In industry, we can interest ourselves in the evolution of small-scale technology, relatively nonviolent technology, "technology with a human face," so that people have a chance to enjoy themselves while they are working, instead of working solely for their pay packet and hoping, usually forlornly, for enjoyment solely during their leisure time...

We can interest ourselves in new forms of partnership between management and men, even forms of common ownership. (10)
All of these potential remedies are worth exploring in greater detail, but I'm not sure we should do this now since they look to (hopefully!) be further developed in later chapters.

Lastly, Schumacher closes with the following remark--"we still have to learn how to live peacefully, not only with our fellow men but also with nature and, above all, with those Higher Powers which have made nature and have made us" (10). Again, I'm not entirely sure what he means here, but since it looks like he'll be dealing specifically with this in the next chapter, perhaps discussion of this too can wait until then.
* Excerpts cited here come from the 25th anniversary edition: E. F. Schumacher, Small is Beautiful: Economics As If People Mattered, 25 years later . . . with commentaries (Point Roberts, WA: Hartley & Marks, 1999).


steven said...

This chapter plays like a teaser trailer, so there's not a whole lot to chew here beyond a little speculation.

What appealed to me was the concept that value, whether it be in silver, gold, or something else, is a subjective force, most likely reliant on the status quo. And perhaps there is some "greater" morality that is concerned not with short term goals of global conquest but with sustainability and health.

After all, money is a philosophy, a concept if you will--man-made. The natural world, on the other hand, is the arena for such concepts. So it seems the Titanic theory that all the gold in the world is valueless when your ship is sinking.

Chris said...

Regarding this question of money and values, here's an interesting quote from the commentary to chapter three (p. 31-32), where this topic is picked up again by Schumacher. The commentator is Susan Witt, executive director of the E. F. Schumacher Society:

Money, for all its obvious advantages, introduces an element of abstraction into the economic processs. This was less so in the past, when real goods were used as currency, to back currency, or denominate units of currency. Value was still understood in terms of the amount of labor applied to natural resources. When the Tibetan herdsman traded a brick of tea (once used as currency in Tibet) for his lamb, he had a picture of tea brewing in a bucket over a fire, and could imagine the days it took to cultivate the tea plant on a mountainside plantation and the hours of bending to gather the tiny new tea leaves. He could compare in his mind the value of a generalized brick of tea to that of the actual lamb in his arms.

At the end of the 20th century, money has become altogether abstracted from our daily experience.

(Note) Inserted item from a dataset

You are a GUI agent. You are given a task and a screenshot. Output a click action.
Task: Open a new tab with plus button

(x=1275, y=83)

We talk of earning six percent interest, but have no picture of "what our money is doing tonight"--whether it is working to build wheelbarrows in Brazil, grow corn on chemically fertilized land in Iowa, or make shoes in a crowded factory in Thailand.

Not only is money a concept then, nor a mere means to some end (more efficient exchange), but it is also something that affects how we understand reality, tending to remove us from "daily experience," as Witt puts it. I don't think this means we have to get rid of money (after all, efficiency isn't necessarily a bad thing), but it does seem that we need to have other activities (promoting other values) countering the abstract and removed direction in which money tends to push us (a direction that becomes perhaps even more dangerous in our age of digital monetary exchange). In other words, we need to find a healthier balance. Thoughts anyone?

Also, see the end of chapter 3, pages 30-36, for further consideration of the place of values in economics, much of which I'm sure will also be brought up in the third discussion post here on the blog.